### Excerto fornecido
▬▬▬▬▬▬

O futuro da licença parental em Portugal: o que esperar?
O alerta para a questão da licença parental surgiu a 1 de agosto de 2023, com a admissão do Projeto de Lei n.º 855/XV/1.ª, subscrito por 24 mil cidadãos, que propunha o alargamento da licença parental e alterações ao regime jurídico de proteção social na parentalidade. Aprovado na generalidade em setembro de 2024, o projeto acabou por não ser debatido na especialidade devido ao cenário de crise política nacional, o que fez com que a proposta "morresse". Não obstante, o grupo responsável já anunciou a intenção de relançar a iniciativa.
Mas qual é, afinal, o regime atual da licença parental em Portugal? E na Europa?
Atualmente, a licença parental inicial pode ser de 120 dias (com 100% da remuneração de referência (RR)) ou de 150 dias (com 80% da RR). Nos casos em que cada um dos progenitores goze pelo menos 30 dias consecutivos, ou dois períodos de 15 dias igualmente consecutivos, a licença referida é acrescida de 30 dias, sendo numa licença de 150 dias, auferida 100% da RR; e numa de 180 dias, 83% da RR. Uma última hipótese é a de fruição de uma licença de 180 dias, em que o pai goze pelo menos 60 dias seguidos ou dois períodos de 30 dias consecutivos, para além da licença parental exclusiva do pai, sendo o subsídio de 90% da RR.

▬▬▬▬▬▬

### Material

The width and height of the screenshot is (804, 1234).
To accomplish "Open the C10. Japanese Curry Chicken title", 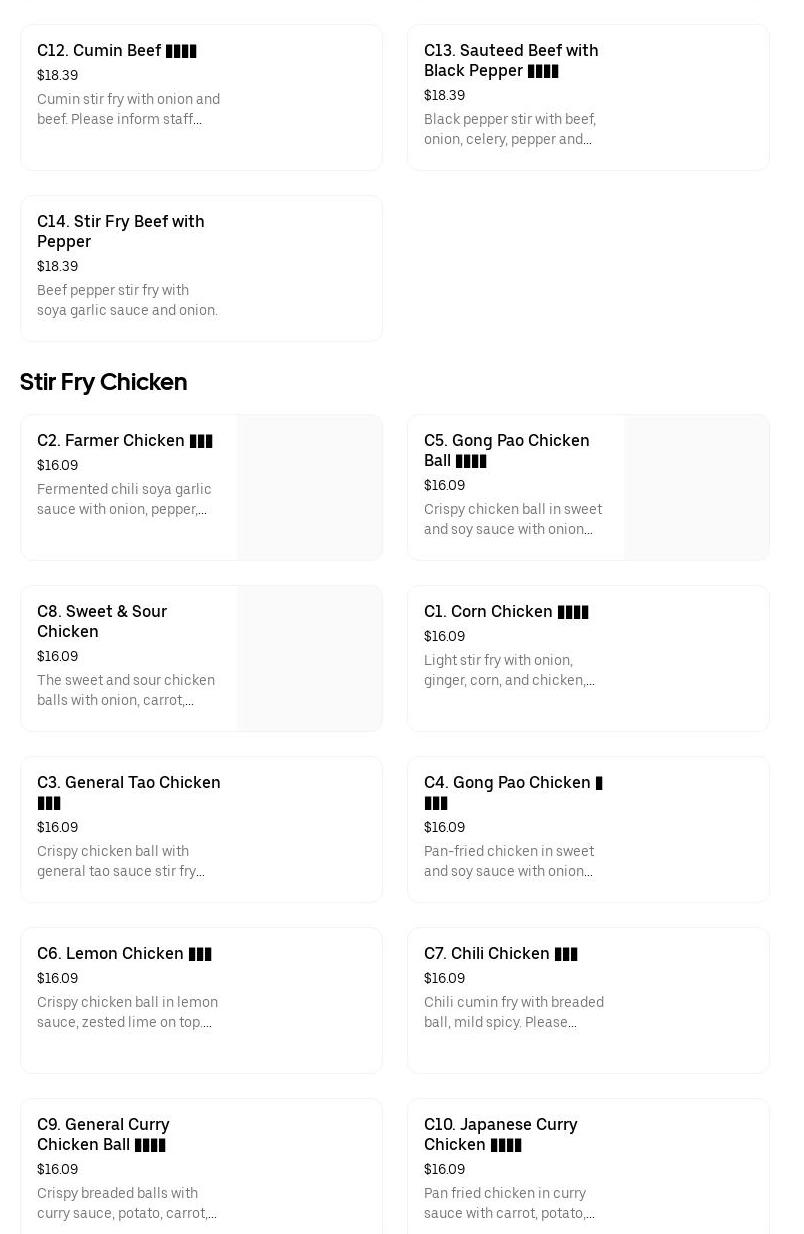I will pyautogui.click(x=500, y=1134).
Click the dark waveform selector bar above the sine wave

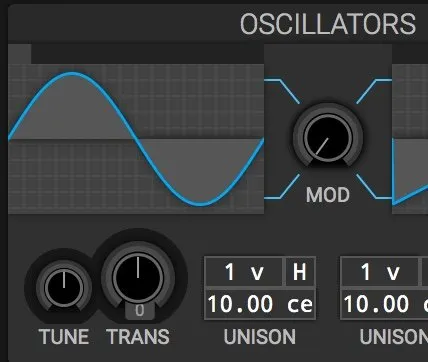(x=147, y=54)
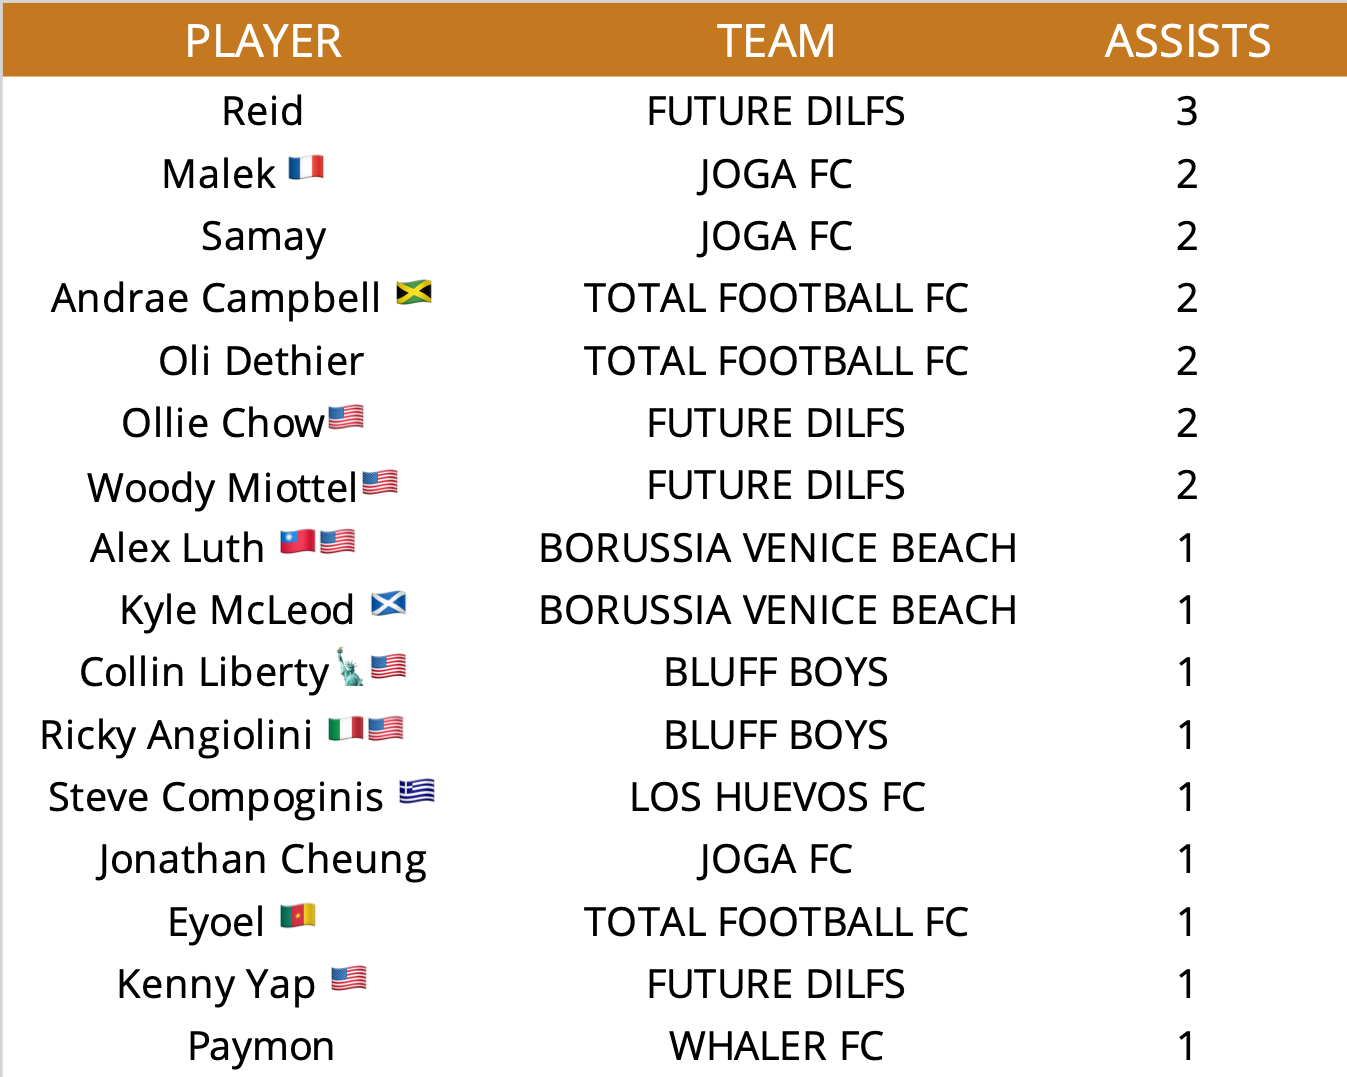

▬▬▬▬▬▬

### Instruções
1. No texto sobre a licença parental, quantos cidadãos subscreveram o Projeto de Lei n.º 855/XV/1.ª?
2. Enumere, sem repetições, as percentagens da remuneração de referência que aparecem no texto sobre a licença parental.
3. Continue o texto sobre a licença parental a partir do ponto onde termina.

### Respostas esperadas
1. 24 mil cidadãos.

2. 100%, 80%, 83% e 90%.

3.
Na Europa, países como a Suécia lideram o “ranking”, com uma licença parental de 480 dias, distribuídos livremente pelos dois progenitores, dos quais 390 dias são pagos de acordo com o salário, sendo que nos restantes 90, auferem 180 SEK por dia. A partir de 1 de julho de 2024, podem ser transferidos até 45 dias da licença para outras pessoas, como avós, irmãos ou amigos.
Em Espanha, a licença é de 16 semanas, pagas a 100%, das quais 6 são de gozo obrigatório e as restantes 10 podem ser usufruídas dentro do período de 1 ano desde o nascimento do filho. Recentemente, o Governo propôs um alargamento da licença para 20 semanas, medida que poderá entrar em vigor brevemente, segundo a imprensa espanhola.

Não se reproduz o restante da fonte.